--- START Selected text ---
225.02 An issuer wishes to solicit holders of outstanding debt securities to approve changes in certain indenture covenants. At the same time, the issuer will increase the interest rate. While this transaction may be deemed to involve the issuance of a new security if it represents a fundamental change in the nature of the investment, the issuance of the new security would be exempt under Section 3(a)(9) if all of the conditions of that provision were met. Since all of the outstanding debt securities were issued in registered public offerings, the new debt securities issued in exchange would not be “restricted” under Rule 144(a)(3). A new indenture would have to be qualified under the Trust Indenture Act of 1939 for the new debt securities. [Nov. 26, 2008]

225.03 Company A proposes to issue convertible preferred stock in exchange for its outstanding common stock. Holders of Company A’s new convertible preferred stock will have the option two years after issuance of exchanging such shares into Company B’s common stock. Section 3(a)(9) would be available for Company A’s first exchange offer, assuming all the conditions of that exemption are complied with. Registration of the offer and sale of Company B’s common stock would be required prior to the time at which the exchangeable preferred stock becomes exchangeable, absent an exemption from registration. [Nov. 26, 2008]

225.04 Company A agreed to buy 80% of Company B’s common stock conditioned on the success of Company A’s tender offer for Company B’s outstanding convertible debentures. Company A hired investment bankers to solicit in connection with the tender offer, which failed. Company A then prepared to buy 85% of Company B’s common stock, conditioned on the success of an exchange offer by Company B of cash and common stock for Company B’s outstanding convertible debentures. No investment banker would be used to solicit the exchange. Under these facts and circumstances:

  1. the earlier solicitation in connection with the tender offer would not taint the subsequent exchange; and
  2. since Company B would not be merged into Company A, the “same issuer” requirement of Section 3(a)(9) would be met. [Nov. 26, 2008]

225.05 An issuer proposed that each share of its outstanding preferred stock would be exchanged for a new class of preferred stock. However, if a majority of holders voted in favor of the exchange, each share of outstanding preferred stock would be converted into the right to receive cash. The issuer instructed a broker-dealer to solicit security holders for acceptance of the cash-only proposal with a commission payable upon majority approval of that proposal. Section 3(a)(9) would not be available for the exchange offer since the solicitation for acceptances of the cash offer was deemed to constitute an indirect solicitation for the rejection of the exchange offer. [Nov. 26, 2008]

Section 226. Securities Act Section 3(a)(10)
--- END Selected text ---
--- START Data section ---
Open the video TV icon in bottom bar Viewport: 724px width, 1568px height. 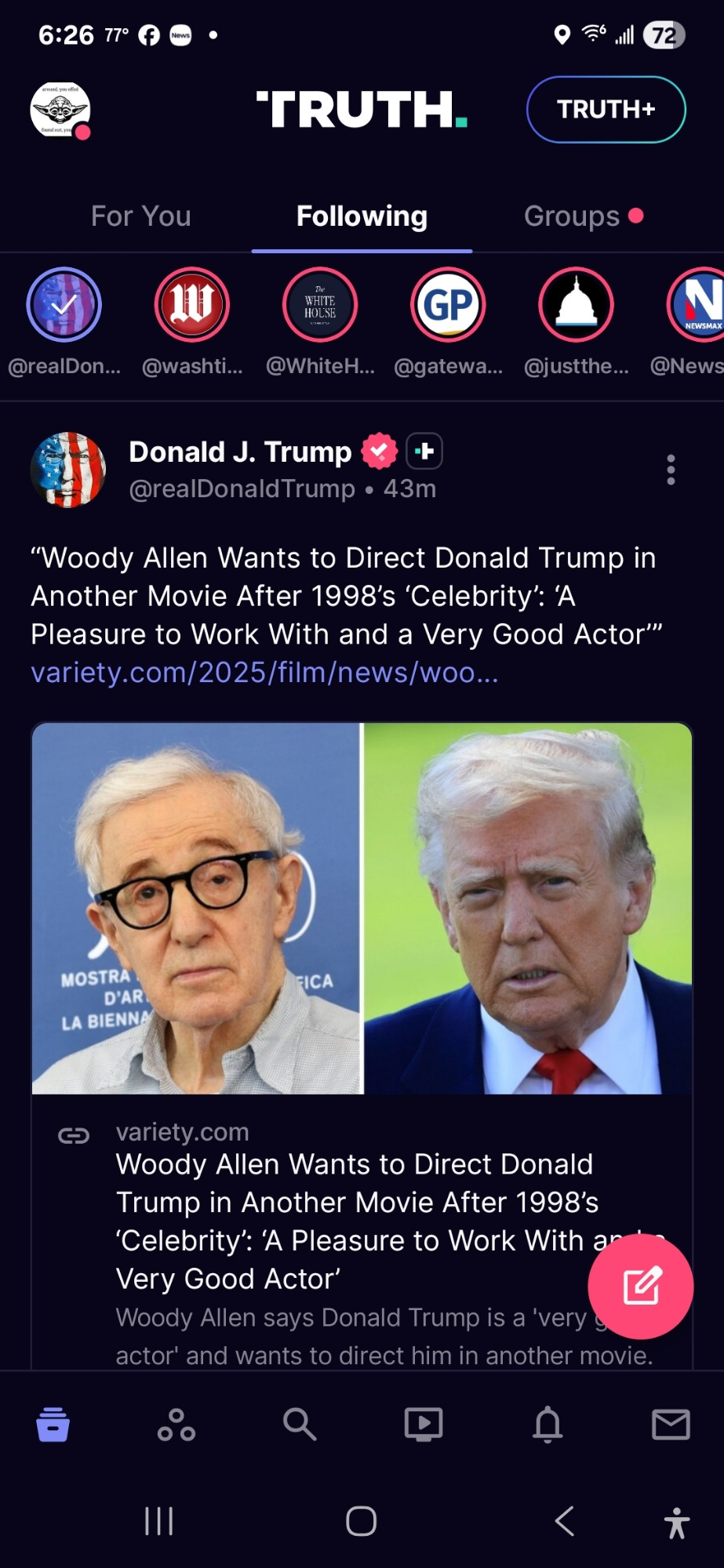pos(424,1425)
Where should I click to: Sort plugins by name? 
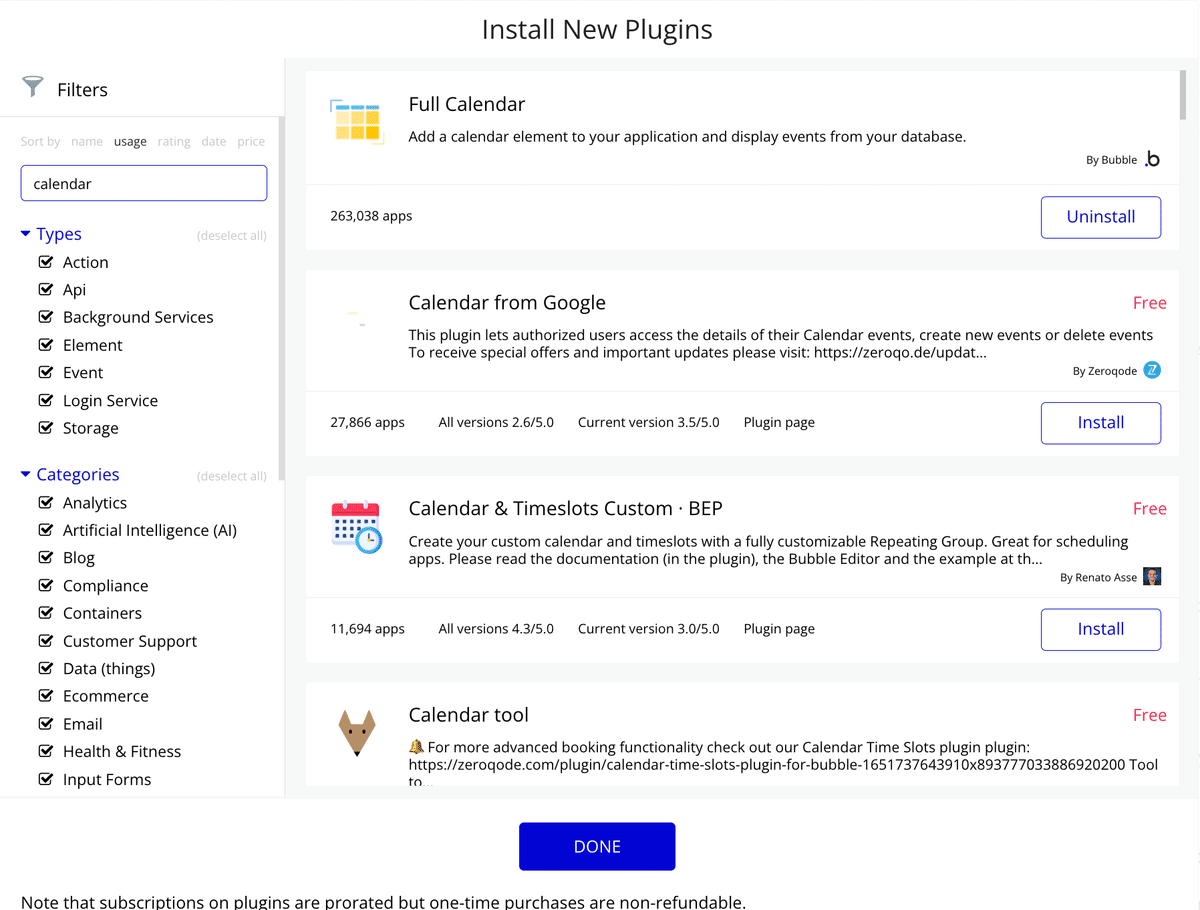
--- END Data section ---
--- START Data section ---
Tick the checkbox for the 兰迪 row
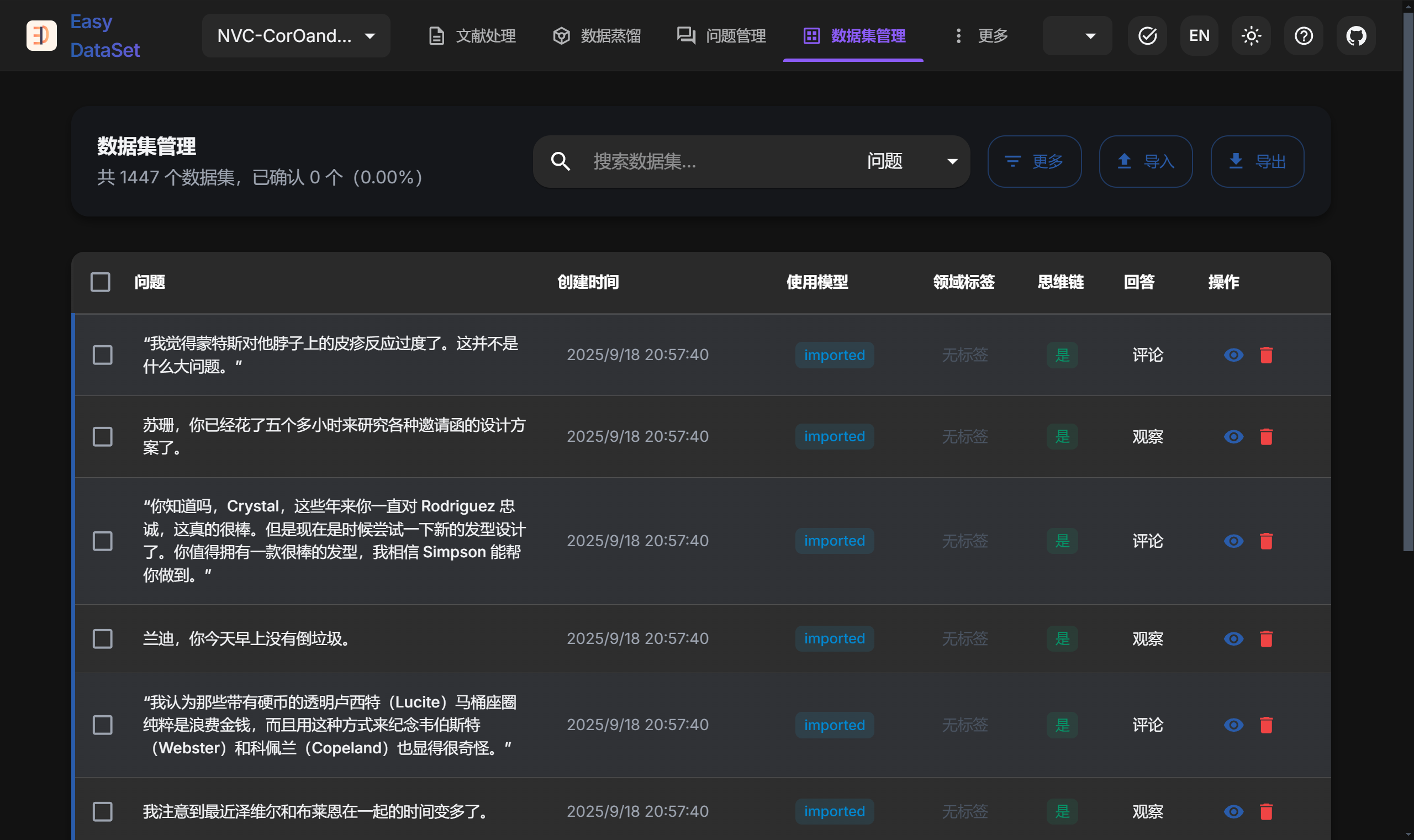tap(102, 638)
--- END Data section ---
**What you will do**
Could you update the Section 3(a)(9) interpretations, starting with "225.05 An issuer" and going on through "Act Section 3(a)(10)", so that "broker-dealer" reads "placement agent"? You won't need the listing for this.

**Result of the exercise**
225.05 An issuer proposed that each share of its outstanding preferred stock would be exchanged for a new class of preferred stock. However, if a majority of holders voted in favor of the exchange, each share of outstanding preferred stock would be converted into the right to receive cash. The issuer instructed a placement agent to solicit security holders for acceptance of the cash-only proposal with a commission payable upon majority approval of that proposal. Section 3(a)(9) would not be available for the exchange offer since the solicitation for acceptances of the cash offer was deemed to constitute an indirect solicitation for the rejection of the exchange offer. [Nov. 26, 2008]

Section 226. Securities Act Section 3(a)(10)